To determine the row rank I multiply i-th row by $\lambda_i$ then sum the rows and equal it to be zero which results in $\lambda_1 = -\lambda_2$, $\lambda_1 = -\lambda_3$, $\lambda_3 = -\lambda_4$ and $\lambda_1 = \lambda_4$. So for $\lambda_1 = 1$, $$\begin{bmatrix} 0 & 2 & 3 & -4 & 1 \end{bmatrix} \\ + \begin{bmatrix} 0 & 0 & -2 & -3 & -4 \end{bmatrix} \\ + \begin{bmatrix} -2 & -2 & 5 & -2 & -4 \end{bmatrix} \\ + \begin{bmatrix} 2 & 0 & 6 & -9 & 7 \end{bmatrix} \\ =0.$$ So we are right that 4 rows are dependent. Then I eliminate the 4-th row, by guess, and I see that there is no way the rows of $$\begin{bmatrix} 0 & 2 \\ 0 & 0 \\ 2 & 2 \end{bmatrix} $$ to be dependent so the row rank is $3$. By a theorem that I've studied it the row rank and the column rank of a matrix are same. But the book wants the column rank of the given matrix by calculation and I can't find out it column rank.
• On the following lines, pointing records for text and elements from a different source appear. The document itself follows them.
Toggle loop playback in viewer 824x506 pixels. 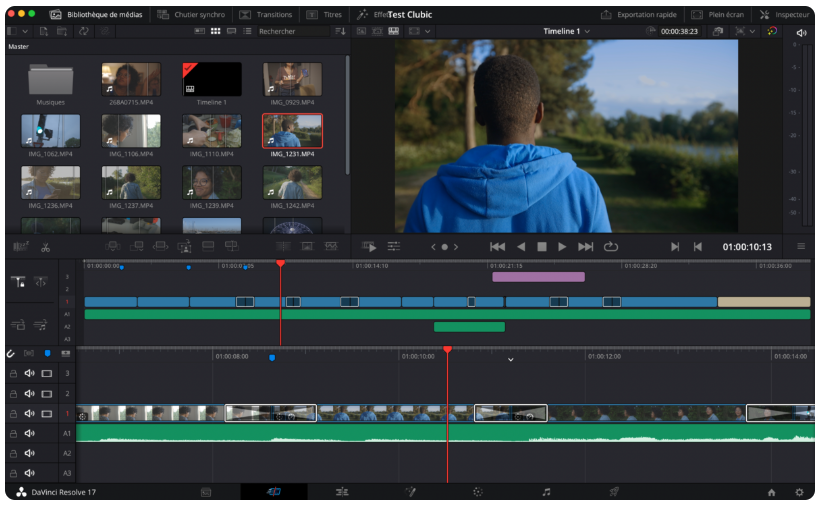click(611, 247)
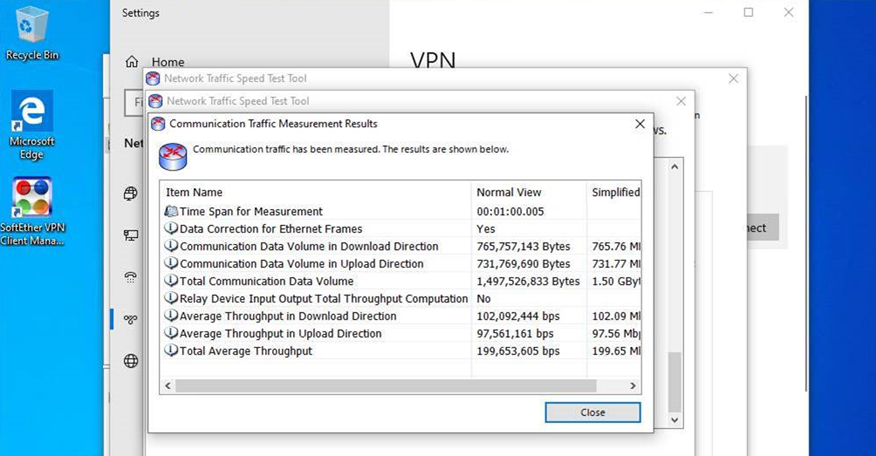The height and width of the screenshot is (456, 876).
Task: Click the Close button in results dialog
Action: click(593, 412)
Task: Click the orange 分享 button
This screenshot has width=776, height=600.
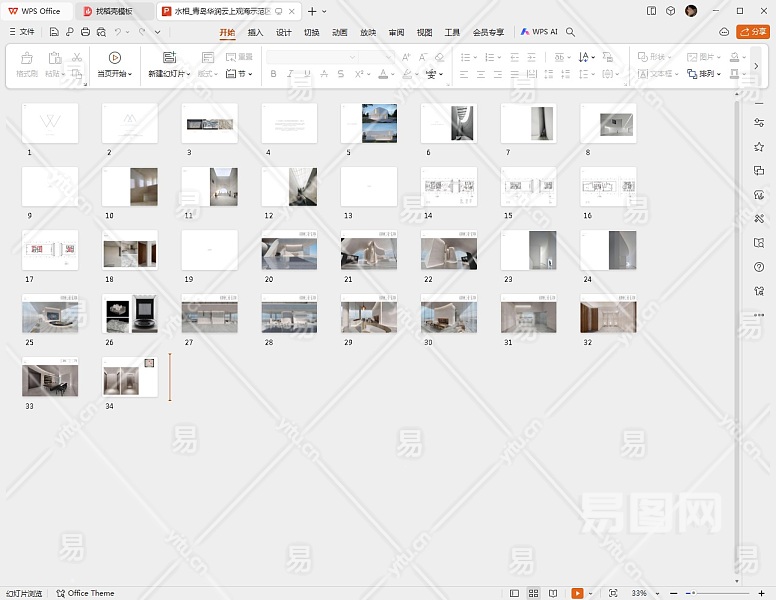Action: (753, 32)
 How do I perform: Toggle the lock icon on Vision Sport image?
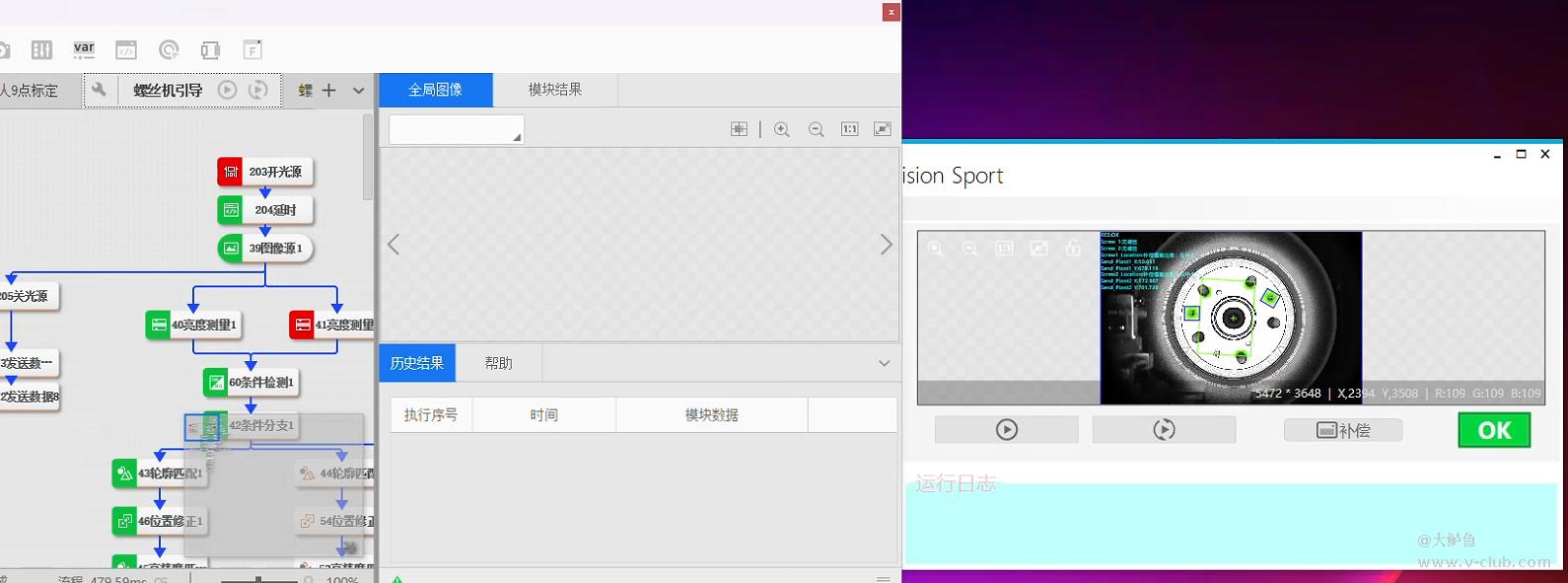coord(1073,249)
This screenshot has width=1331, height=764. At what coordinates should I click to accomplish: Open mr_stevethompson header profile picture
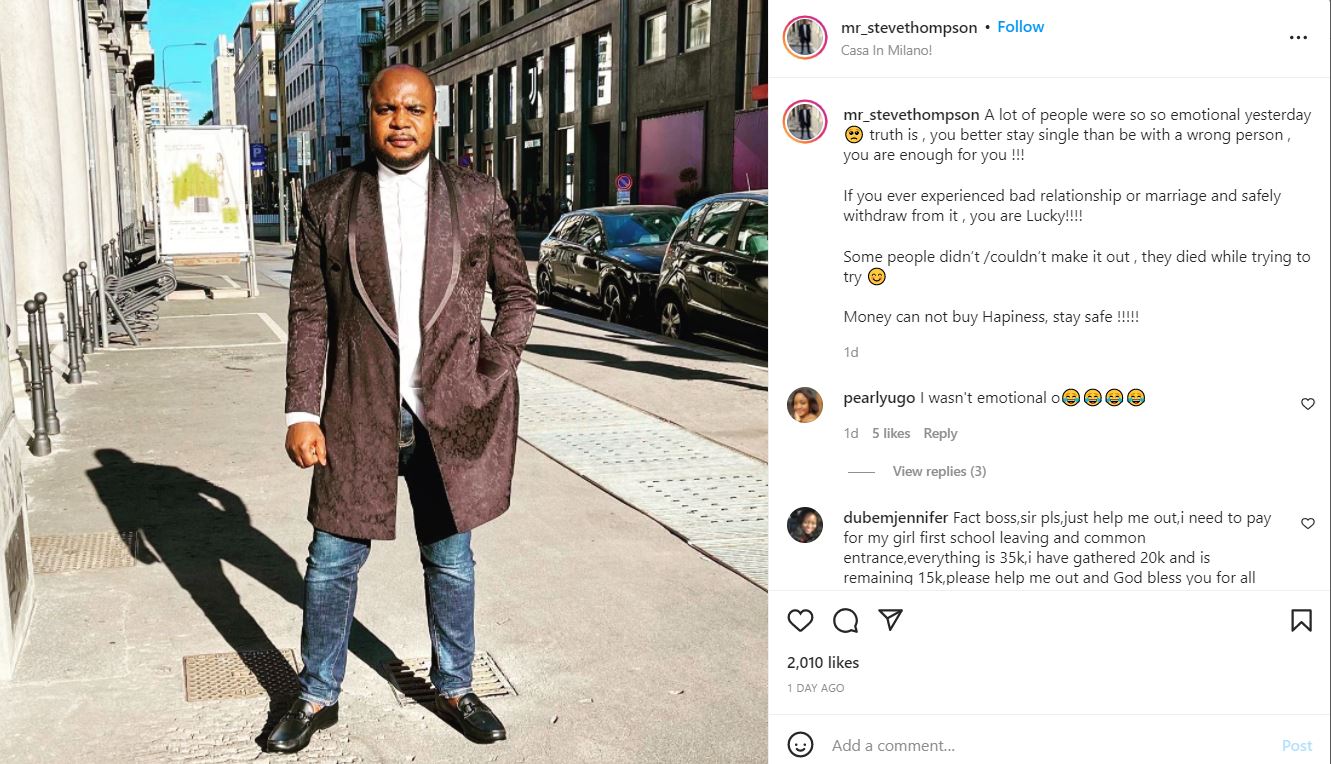[805, 38]
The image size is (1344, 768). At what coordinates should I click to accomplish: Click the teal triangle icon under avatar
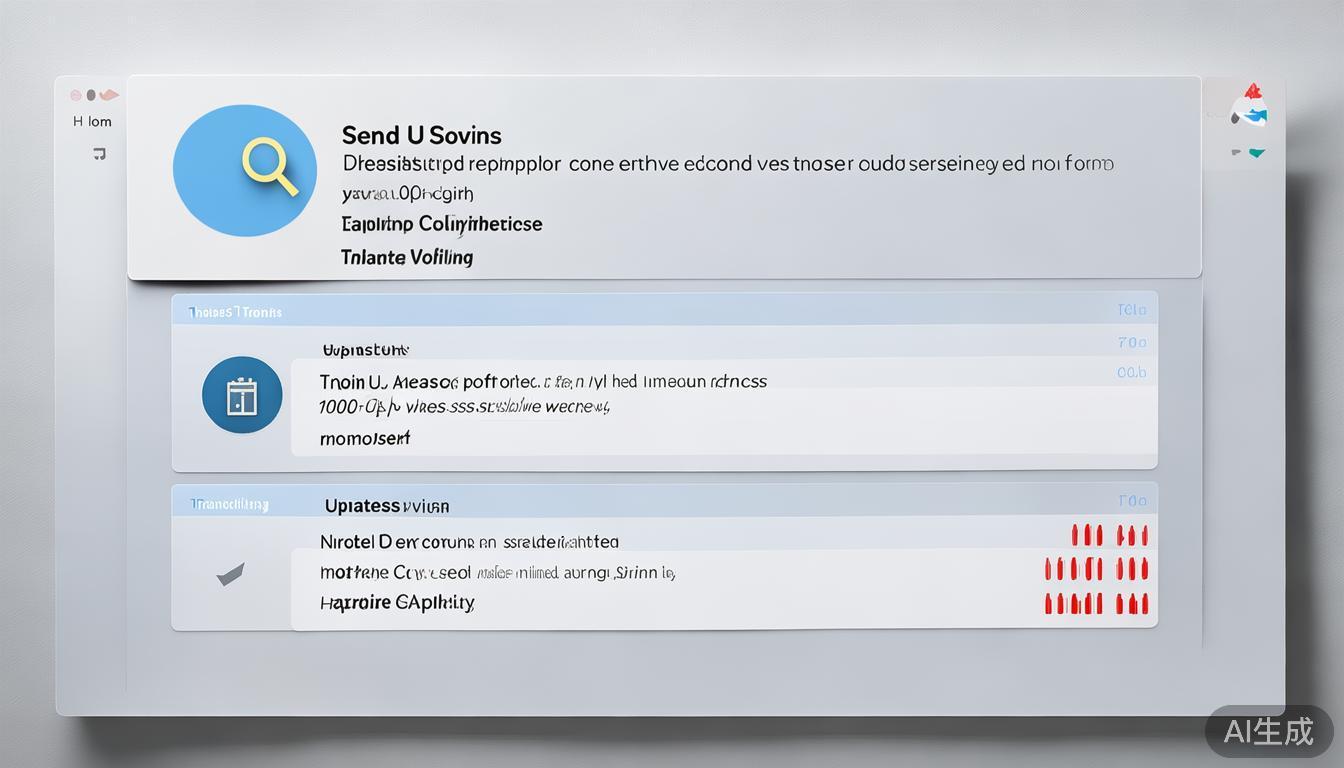tap(1256, 153)
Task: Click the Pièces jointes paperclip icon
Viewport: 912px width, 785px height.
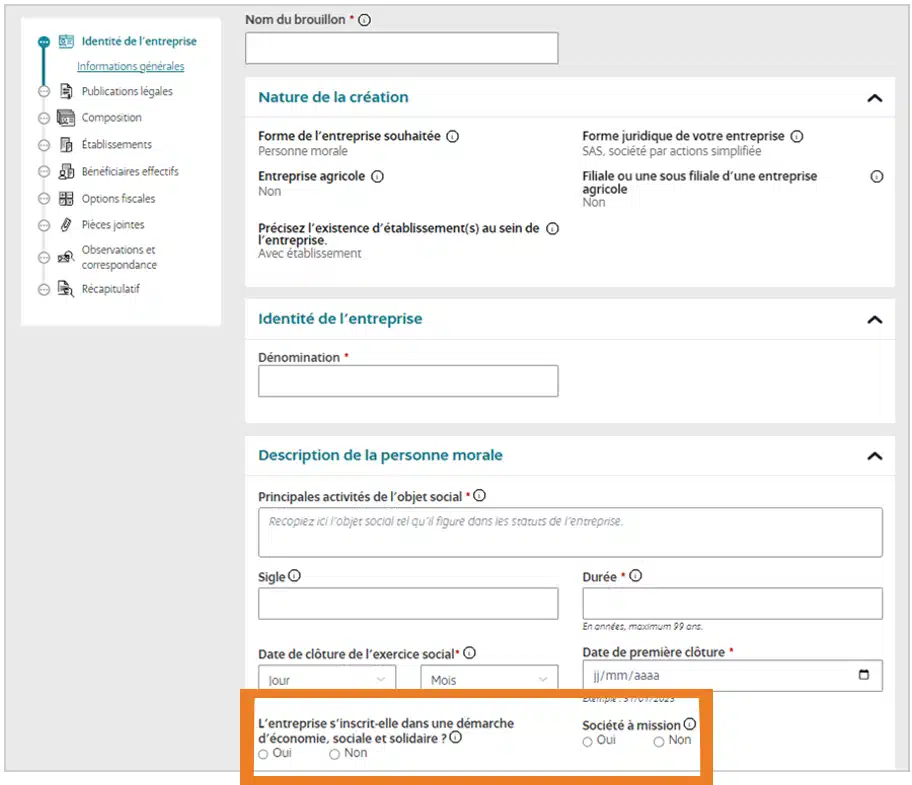Action: [66, 225]
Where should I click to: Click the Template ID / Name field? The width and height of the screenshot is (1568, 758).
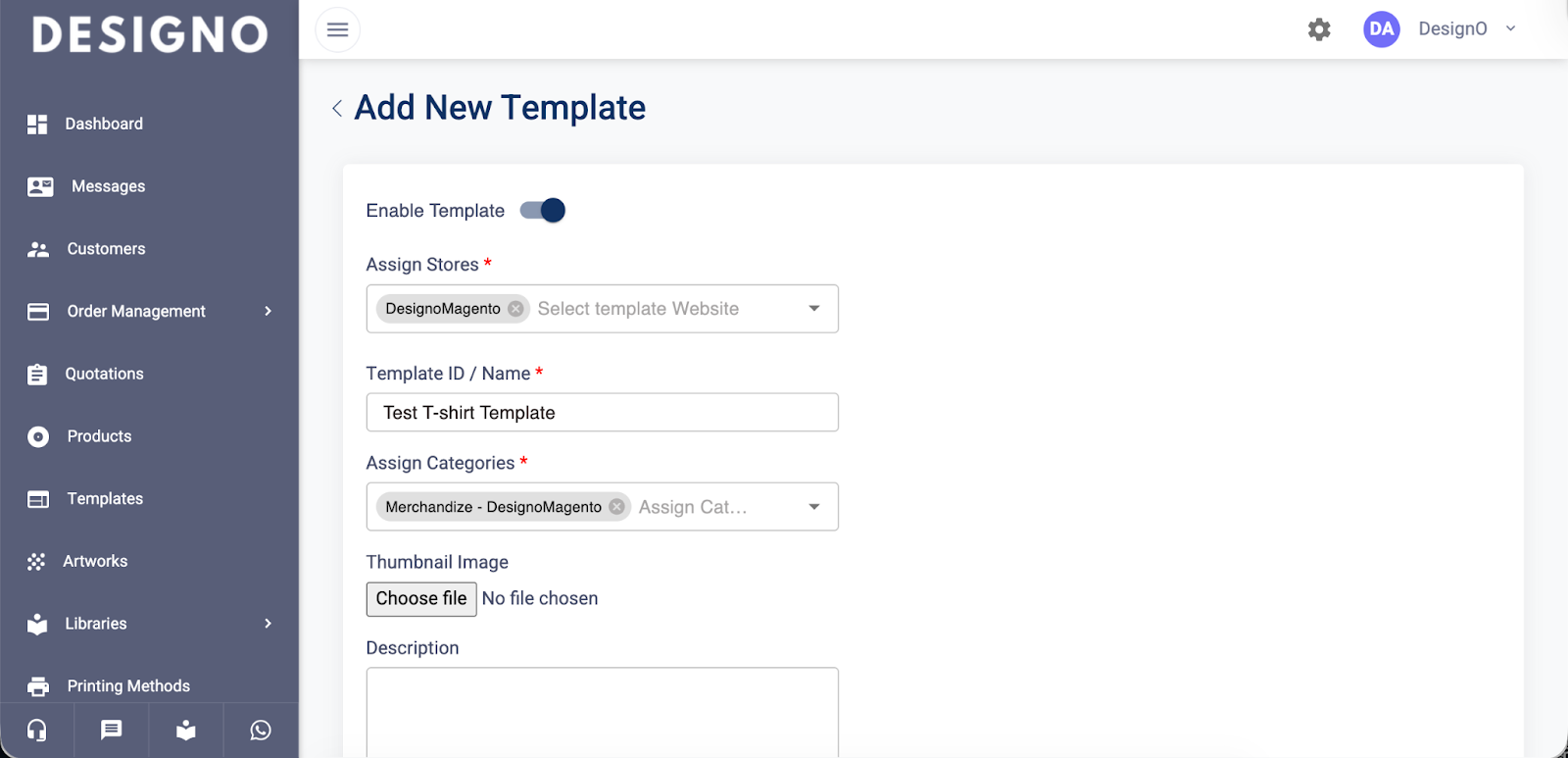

Here is my attempt: By multiplication of i-th column by $\lambda_i$ then sum the columns and equal the sum to be zero which results in (after some calculations,) $\lambda_1 = -\frac{15}{8}\lambda_4$, $\lambda_2 = \frac{19}{8}\lambda_4$, $\lambda_3 = 0$ and $\lambda_5 = \frac{6}{8}\lambda_4$. Neither all zero nor all non-zero and even if it was too complicated to guess next step.

My questions are:

1- How $\lambda_3 = 0$ can help? It meaning is so ambiguous! Will it appear in the collection of maximum number of independent columns or never?

2- How can I calculate the column rank of the given matrix when I can't simply guess it?

Thank you!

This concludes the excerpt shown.